Data under study START

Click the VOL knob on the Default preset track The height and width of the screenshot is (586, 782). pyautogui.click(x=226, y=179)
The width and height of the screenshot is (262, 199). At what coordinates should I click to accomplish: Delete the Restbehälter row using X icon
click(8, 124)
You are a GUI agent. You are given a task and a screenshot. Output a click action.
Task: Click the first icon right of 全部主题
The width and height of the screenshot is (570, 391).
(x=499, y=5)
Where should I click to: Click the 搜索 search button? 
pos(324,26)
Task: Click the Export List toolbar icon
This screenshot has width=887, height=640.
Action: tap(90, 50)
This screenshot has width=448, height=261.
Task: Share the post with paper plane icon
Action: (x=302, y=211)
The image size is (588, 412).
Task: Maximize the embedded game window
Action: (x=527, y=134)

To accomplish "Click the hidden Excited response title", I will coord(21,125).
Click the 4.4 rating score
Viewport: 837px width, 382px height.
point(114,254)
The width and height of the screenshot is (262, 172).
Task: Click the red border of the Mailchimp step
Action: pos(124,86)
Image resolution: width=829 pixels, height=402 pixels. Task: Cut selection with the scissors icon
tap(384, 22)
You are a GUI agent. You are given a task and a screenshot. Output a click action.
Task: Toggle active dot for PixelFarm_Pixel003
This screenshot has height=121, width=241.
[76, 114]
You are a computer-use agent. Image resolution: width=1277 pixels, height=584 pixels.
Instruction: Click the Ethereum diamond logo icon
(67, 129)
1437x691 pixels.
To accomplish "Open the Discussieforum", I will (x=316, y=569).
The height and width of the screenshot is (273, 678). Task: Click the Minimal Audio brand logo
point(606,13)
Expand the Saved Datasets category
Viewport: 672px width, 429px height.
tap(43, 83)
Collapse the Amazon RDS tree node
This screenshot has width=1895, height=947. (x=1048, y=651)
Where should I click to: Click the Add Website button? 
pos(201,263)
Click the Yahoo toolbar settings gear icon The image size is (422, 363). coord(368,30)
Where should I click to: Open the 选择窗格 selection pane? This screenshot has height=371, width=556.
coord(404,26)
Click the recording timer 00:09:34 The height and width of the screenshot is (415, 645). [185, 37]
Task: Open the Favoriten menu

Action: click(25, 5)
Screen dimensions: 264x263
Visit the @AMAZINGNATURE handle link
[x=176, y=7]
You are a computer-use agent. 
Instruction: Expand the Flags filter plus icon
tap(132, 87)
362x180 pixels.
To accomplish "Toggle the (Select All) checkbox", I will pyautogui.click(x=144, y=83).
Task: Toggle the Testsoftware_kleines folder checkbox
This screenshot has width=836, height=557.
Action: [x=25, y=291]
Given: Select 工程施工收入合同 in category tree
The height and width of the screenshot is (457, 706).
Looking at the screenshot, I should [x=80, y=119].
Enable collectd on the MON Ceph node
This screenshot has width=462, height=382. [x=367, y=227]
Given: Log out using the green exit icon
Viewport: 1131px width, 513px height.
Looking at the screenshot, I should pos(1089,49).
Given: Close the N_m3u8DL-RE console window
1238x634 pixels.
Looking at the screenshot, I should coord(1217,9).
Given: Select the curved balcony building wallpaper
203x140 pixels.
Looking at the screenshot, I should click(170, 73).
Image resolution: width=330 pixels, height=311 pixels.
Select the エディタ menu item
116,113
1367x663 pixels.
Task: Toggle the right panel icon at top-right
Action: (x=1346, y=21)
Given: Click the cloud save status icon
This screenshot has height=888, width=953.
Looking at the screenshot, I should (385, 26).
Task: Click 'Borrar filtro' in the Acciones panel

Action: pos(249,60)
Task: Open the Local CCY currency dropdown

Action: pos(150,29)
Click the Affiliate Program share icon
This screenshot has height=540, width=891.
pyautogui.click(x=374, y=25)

Data under study END

— About this task —
An exact reproduction of all the entries, complete to the last line, is needed.

— Exercise output —
Click the VOL knob on the Default preset track The height and width of the screenshot is (586, 782). pyautogui.click(x=226, y=179)
The width and height of the screenshot is (262, 199). At what coordinates should I click to accomplish: Delete the Restbehälter row using X icon
click(8, 124)
You are a GUI agent. You are given a task and a screenshot. Output a click action.
Task: Click the first icon right of 全部主题
The width and height of the screenshot is (570, 391).
(x=499, y=5)
Where should I click to: Click the 搜索 search button? 
pos(324,26)
Task: Click the Export List toolbar icon
This screenshot has width=887, height=640.
Action: tap(90, 50)
This screenshot has width=448, height=261.
Task: Share the post with paper plane icon
Action: (x=302, y=211)
The image size is (588, 412).
Task: Maximize the embedded game window
Action: (x=527, y=134)

To accomplish "Click the hidden Excited response title", I will coord(21,125).
Click the 4.4 rating score
Viewport: 837px width, 382px height.
point(114,254)
The width and height of the screenshot is (262, 172).
Task: Click the red border of the Mailchimp step
Action: pos(124,86)
Image resolution: width=829 pixels, height=402 pixels. Task: Cut selection with the scissors icon
tap(384, 22)
You are a GUI agent. You are given a task and a screenshot. Output a click action.
Task: Toggle active dot for PixelFarm_Pixel003
This screenshot has height=121, width=241.
[76, 114]
You are a computer-use agent. Image resolution: width=1277 pixels, height=584 pixels.
Instruction: Click the Ethereum diamond logo icon
(67, 129)
1437x691 pixels.
To accomplish "Open the Discussieforum", I will (x=316, y=569).
The height and width of the screenshot is (273, 678). Task: Click the Minimal Audio brand logo
point(606,13)
Expand the Saved Datasets category
Viewport: 672px width, 429px height.
tap(43, 83)
Collapse the Amazon RDS tree node
This screenshot has width=1895, height=947. (x=1048, y=651)
Where should I click to: Click the Add Website button? 
pos(201,263)
Click the Yahoo toolbar settings gear icon The image size is (422, 363). coord(368,30)
Where should I click to: Open the 选择窗格 selection pane? This screenshot has height=371, width=556.
coord(404,26)
Click the recording timer 00:09:34 The height and width of the screenshot is (415, 645). [185, 37]
Task: Open the Favoriten menu

Action: click(25, 5)
Screen dimensions: 264x263
Visit the @AMAZINGNATURE handle link
[x=176, y=7]
You are a computer-use agent. 
Instruction: Expand the Flags filter plus icon
tap(132, 87)
362x180 pixels.
To accomplish "Toggle the (Select All) checkbox", I will pyautogui.click(x=144, y=83).
Task: Toggle the Testsoftware_kleines folder checkbox
This screenshot has width=836, height=557.
Action: [x=25, y=291]
Given: Select 工程施工收入合同 in category tree
The height and width of the screenshot is (457, 706).
Looking at the screenshot, I should [x=80, y=119].
Enable collectd on the MON Ceph node
This screenshot has width=462, height=382. [x=367, y=227]
Given: Log out using the green exit icon
Viewport: 1131px width, 513px height.
Looking at the screenshot, I should pos(1089,49).
Given: Close the N_m3u8DL-RE console window
1238x634 pixels.
Looking at the screenshot, I should coord(1217,9).
Given: Select the curved balcony building wallpaper
203x140 pixels.
Looking at the screenshot, I should click(170, 73).
Image resolution: width=330 pixels, height=311 pixels.
Select the エディタ menu item
116,113
1367x663 pixels.
Task: Toggle the right panel icon at top-right
Action: (x=1346, y=21)
Given: Click the cloud save status icon
This screenshot has height=888, width=953.
Looking at the screenshot, I should (385, 26).
Task: Click 'Borrar filtro' in the Acciones panel

Action: pos(249,60)
Task: Open the Local CCY currency dropdown

Action: pos(150,29)
Click the Affiliate Program share icon
This screenshot has height=540, width=891.
pyautogui.click(x=374, y=25)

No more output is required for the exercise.